• Work required
Your task is to give the records again exactly. Leave each picture out.

• Data extract
▬▬▬▬▬▬
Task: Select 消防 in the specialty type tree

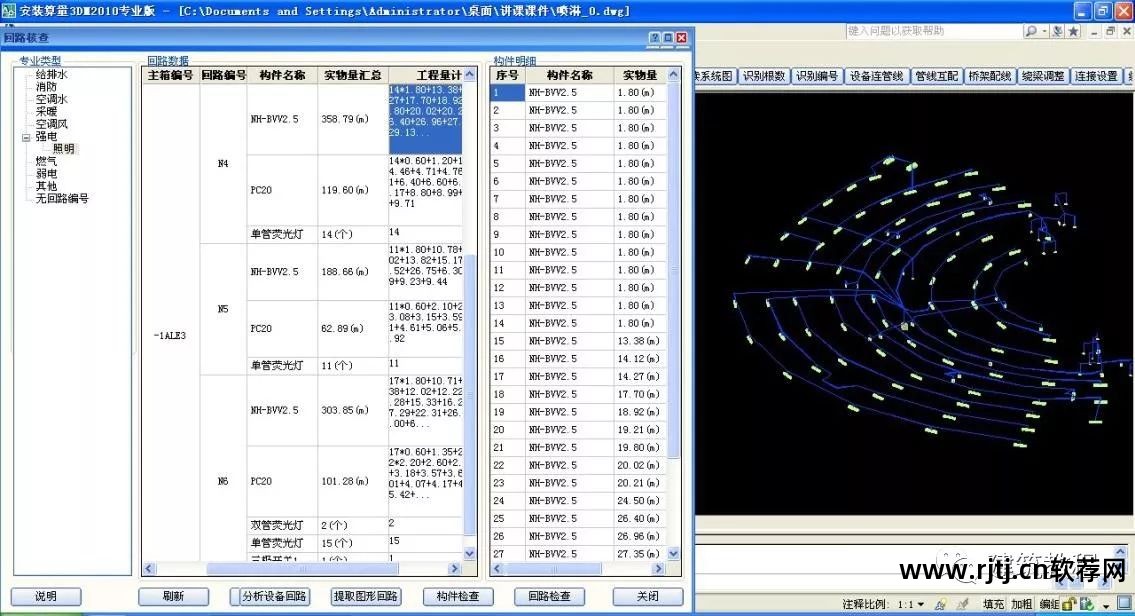Action: [x=46, y=87]
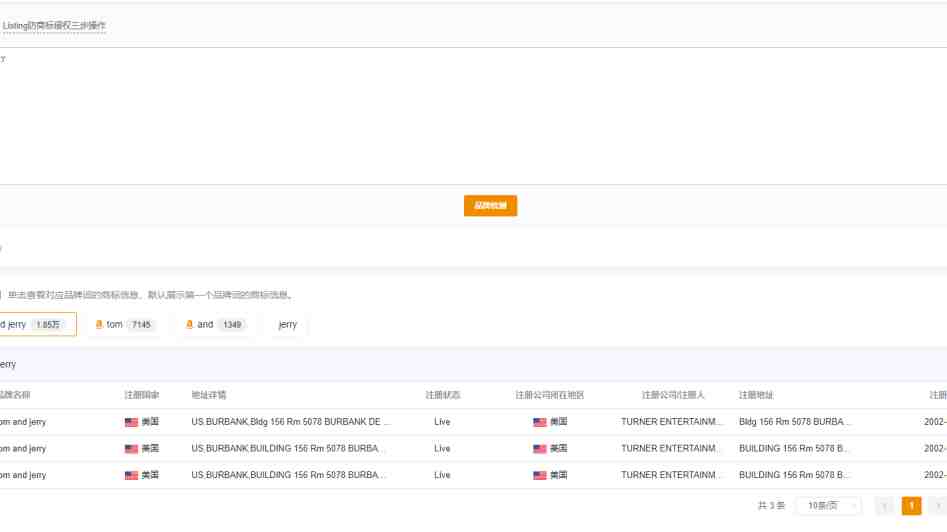The height and width of the screenshot is (532, 947).
Task: Click the 7145 count badge beside tom
Action: [141, 324]
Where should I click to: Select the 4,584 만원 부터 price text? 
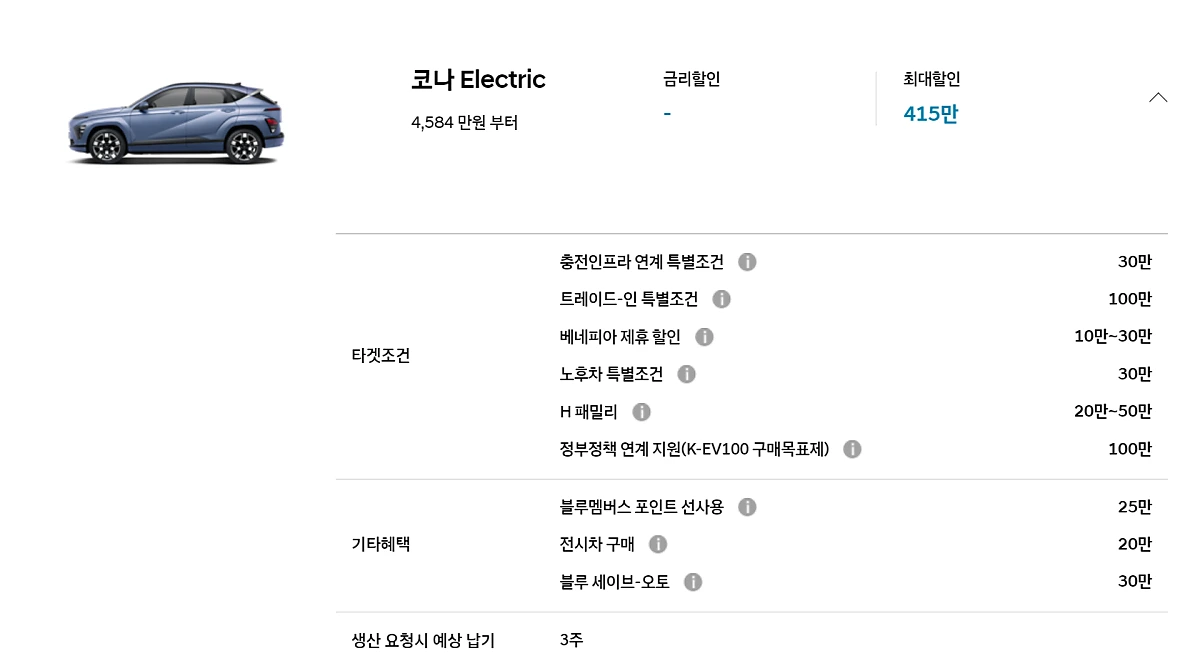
▬▬▬▬▬▬
• Expected output
Task: Select 消防 in the specialty type tree

Action: [x=46, y=87]
The height and width of the screenshot is (532, 947).
Task: Click the 7145 count badge beside tom
Action: [141, 324]
Where should I click to: Select the 4,584 만원 부터 price text? 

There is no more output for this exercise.